[Stored records]
=== Section Start ===
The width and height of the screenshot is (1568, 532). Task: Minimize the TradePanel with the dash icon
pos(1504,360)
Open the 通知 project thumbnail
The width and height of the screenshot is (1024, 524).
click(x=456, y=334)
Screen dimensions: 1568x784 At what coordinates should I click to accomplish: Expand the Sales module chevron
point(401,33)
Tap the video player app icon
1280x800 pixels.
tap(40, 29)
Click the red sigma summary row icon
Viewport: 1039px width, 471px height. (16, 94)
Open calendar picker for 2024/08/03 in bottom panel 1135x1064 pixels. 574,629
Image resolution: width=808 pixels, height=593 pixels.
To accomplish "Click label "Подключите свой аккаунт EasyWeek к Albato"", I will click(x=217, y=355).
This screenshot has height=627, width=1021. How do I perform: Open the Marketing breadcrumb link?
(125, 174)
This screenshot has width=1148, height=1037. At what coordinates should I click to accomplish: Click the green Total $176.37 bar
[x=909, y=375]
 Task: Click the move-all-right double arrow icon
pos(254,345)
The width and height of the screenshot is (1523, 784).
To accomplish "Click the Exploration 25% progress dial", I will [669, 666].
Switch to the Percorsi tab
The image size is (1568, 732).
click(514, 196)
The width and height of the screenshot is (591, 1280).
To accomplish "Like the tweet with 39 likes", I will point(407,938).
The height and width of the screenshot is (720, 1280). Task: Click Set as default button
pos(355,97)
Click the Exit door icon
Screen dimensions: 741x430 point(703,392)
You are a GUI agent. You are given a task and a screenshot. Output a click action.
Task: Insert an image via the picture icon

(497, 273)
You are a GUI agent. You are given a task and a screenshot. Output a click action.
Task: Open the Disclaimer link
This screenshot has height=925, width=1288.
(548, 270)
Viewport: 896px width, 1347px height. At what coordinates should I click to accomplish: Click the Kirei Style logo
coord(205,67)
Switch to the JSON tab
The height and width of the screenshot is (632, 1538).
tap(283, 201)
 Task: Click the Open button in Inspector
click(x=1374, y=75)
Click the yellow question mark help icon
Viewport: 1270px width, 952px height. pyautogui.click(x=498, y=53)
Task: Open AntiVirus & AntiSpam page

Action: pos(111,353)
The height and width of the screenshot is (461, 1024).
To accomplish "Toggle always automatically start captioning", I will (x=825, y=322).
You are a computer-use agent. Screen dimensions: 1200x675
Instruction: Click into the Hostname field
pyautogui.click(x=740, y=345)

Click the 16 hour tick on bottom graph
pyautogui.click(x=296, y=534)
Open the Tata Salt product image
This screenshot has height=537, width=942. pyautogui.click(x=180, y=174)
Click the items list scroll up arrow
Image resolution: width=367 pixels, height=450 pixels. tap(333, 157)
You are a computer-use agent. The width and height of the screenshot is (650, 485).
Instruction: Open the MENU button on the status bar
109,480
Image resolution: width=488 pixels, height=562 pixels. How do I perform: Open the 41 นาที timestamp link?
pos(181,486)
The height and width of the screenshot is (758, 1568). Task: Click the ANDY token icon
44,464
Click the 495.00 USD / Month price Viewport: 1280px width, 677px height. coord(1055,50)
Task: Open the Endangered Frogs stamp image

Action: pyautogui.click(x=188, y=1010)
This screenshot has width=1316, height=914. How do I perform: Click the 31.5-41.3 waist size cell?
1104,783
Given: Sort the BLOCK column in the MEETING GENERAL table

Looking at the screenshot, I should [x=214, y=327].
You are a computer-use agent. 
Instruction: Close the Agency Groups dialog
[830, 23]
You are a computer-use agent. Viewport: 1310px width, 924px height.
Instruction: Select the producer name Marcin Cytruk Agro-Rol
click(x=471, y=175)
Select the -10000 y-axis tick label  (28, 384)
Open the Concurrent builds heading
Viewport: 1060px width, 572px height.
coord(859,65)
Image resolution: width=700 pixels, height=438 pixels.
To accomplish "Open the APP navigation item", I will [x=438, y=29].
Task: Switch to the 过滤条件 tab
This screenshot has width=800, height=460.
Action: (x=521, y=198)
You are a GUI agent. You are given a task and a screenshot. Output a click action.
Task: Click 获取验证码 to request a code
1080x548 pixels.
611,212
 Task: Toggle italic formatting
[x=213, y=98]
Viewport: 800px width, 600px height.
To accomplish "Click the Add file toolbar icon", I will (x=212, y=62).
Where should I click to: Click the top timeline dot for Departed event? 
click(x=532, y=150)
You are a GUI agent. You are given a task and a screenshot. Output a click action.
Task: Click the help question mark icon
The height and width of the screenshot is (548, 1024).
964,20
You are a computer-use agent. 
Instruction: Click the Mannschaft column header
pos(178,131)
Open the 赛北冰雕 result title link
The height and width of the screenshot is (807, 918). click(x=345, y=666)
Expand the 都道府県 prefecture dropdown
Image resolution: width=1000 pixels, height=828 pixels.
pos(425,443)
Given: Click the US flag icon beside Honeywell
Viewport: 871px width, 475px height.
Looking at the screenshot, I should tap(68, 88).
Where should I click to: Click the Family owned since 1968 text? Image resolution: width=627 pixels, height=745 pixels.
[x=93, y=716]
=== Section End ===
--- Task item ---
Your reply should hold all the entries, each repeated without a single change.

--- Answer section ---
The width and height of the screenshot is (1568, 532). Task: Minimize the TradePanel with the dash icon
pos(1504,360)
Open the 通知 project thumbnail
The width and height of the screenshot is (1024, 524).
click(x=456, y=334)
Screen dimensions: 1568x784 At what coordinates should I click to accomplish: Expand the Sales module chevron
point(401,33)
Tap the video player app icon
1280x800 pixels.
tap(40, 29)
Click the red sigma summary row icon
Viewport: 1039px width, 471px height. (16, 94)
Open calendar picker for 2024/08/03 in bottom panel 1135x1064 pixels. 574,629
Image resolution: width=808 pixels, height=593 pixels.
To accomplish "Click label "Подключите свой аккаунт EasyWeek к Albato"", I will click(x=217, y=355).
This screenshot has height=627, width=1021. How do I perform: Open the Marketing breadcrumb link?
(125, 174)
This screenshot has width=1148, height=1037. At what coordinates should I click to accomplish: Click the green Total $176.37 bar
[x=909, y=375]
 Task: Click the move-all-right double arrow icon
pos(254,345)
The width and height of the screenshot is (1523, 784).
To accomplish "Click the Exploration 25% progress dial", I will [669, 666].
Switch to the Percorsi tab
The image size is (1568, 732).
click(514, 196)
The width and height of the screenshot is (591, 1280).
To accomplish "Like the tweet with 39 likes", I will point(407,938).
The height and width of the screenshot is (720, 1280). Task: Click Set as default button
pos(355,97)
Click the Exit door icon
Screen dimensions: 741x430 point(703,392)
You are a GUI agent. You are given a task and a screenshot. Output a click action.
Task: Insert an image via the picture icon

(497, 273)
You are a GUI agent. You are given a task and a screenshot. Output a click action.
Task: Open the Disclaimer link
This screenshot has height=925, width=1288.
(548, 270)
Viewport: 896px width, 1347px height. At what coordinates should I click to accomplish: Click the Kirei Style logo
coord(205,67)
Switch to the JSON tab
The height and width of the screenshot is (632, 1538).
tap(283, 201)
 Task: Click the Open button in Inspector
click(x=1374, y=75)
Click the yellow question mark help icon
Viewport: 1270px width, 952px height. pyautogui.click(x=498, y=53)
Task: Open AntiVirus & AntiSpam page

Action: pos(111,353)
The height and width of the screenshot is (461, 1024).
To accomplish "Toggle always automatically start captioning", I will (x=825, y=322).
You are a computer-use agent. Screen dimensions: 1200x675
Instruction: Click into the Hostname field
pyautogui.click(x=740, y=345)

Click the 16 hour tick on bottom graph
pyautogui.click(x=296, y=534)
Open the Tata Salt product image
This screenshot has height=537, width=942. pyautogui.click(x=180, y=174)
Click the items list scroll up arrow
Image resolution: width=367 pixels, height=450 pixels. tap(333, 157)
You are a computer-use agent. The width and height of the screenshot is (650, 485).
Instruction: Open the MENU button on the status bar
109,480
Image resolution: width=488 pixels, height=562 pixels. How do I perform: Open the 41 นาที timestamp link?
pos(181,486)
The height and width of the screenshot is (758, 1568). Task: Click the ANDY token icon
44,464
Click the 495.00 USD / Month price Viewport: 1280px width, 677px height. coord(1055,50)
Task: Open the Endangered Frogs stamp image

Action: pyautogui.click(x=188, y=1010)
This screenshot has width=1316, height=914. How do I perform: Click the 31.5-41.3 waist size cell?
1104,783
Given: Sort the BLOCK column in the MEETING GENERAL table

Looking at the screenshot, I should [x=214, y=327].
You are a computer-use agent. 
Instruction: Close the Agency Groups dialog
[830, 23]
You are a computer-use agent. Viewport: 1310px width, 924px height.
Instruction: Select the producer name Marcin Cytruk Agro-Rol
click(x=471, y=175)
Select the -10000 y-axis tick label  (28, 384)
Open the Concurrent builds heading
Viewport: 1060px width, 572px height.
coord(859,65)
Image resolution: width=700 pixels, height=438 pixels.
To accomplish "Open the APP navigation item", I will [x=438, y=29].
Task: Switch to the 过滤条件 tab
This screenshot has width=800, height=460.
Action: (x=521, y=198)
You are a GUI agent. You are given a task and a screenshot. Output a click action.
Task: Click 获取验证码 to request a code
1080x548 pixels.
611,212
 Task: Toggle italic formatting
[x=213, y=98]
Viewport: 800px width, 600px height.
To accomplish "Click the Add file toolbar icon", I will (x=212, y=62).
Where should I click to: Click the top timeline dot for Departed event? 
click(x=532, y=150)
You are a GUI agent. You are given a task and a screenshot. Output a click action.
Task: Click the help question mark icon
The height and width of the screenshot is (548, 1024).
964,20
You are a computer-use agent. 
Instruction: Click the Mannschaft column header
pos(178,131)
Open the 赛北冰雕 result title link
The height and width of the screenshot is (807, 918). click(x=345, y=666)
Expand the 都道府県 prefecture dropdown
Image resolution: width=1000 pixels, height=828 pixels.
pos(425,443)
Given: Click the US flag icon beside Honeywell
Viewport: 871px width, 475px height.
Looking at the screenshot, I should tap(68, 88).
Where should I click to: Click the Family owned since 1968 text? Image resolution: width=627 pixels, height=745 pixels.
[x=93, y=716]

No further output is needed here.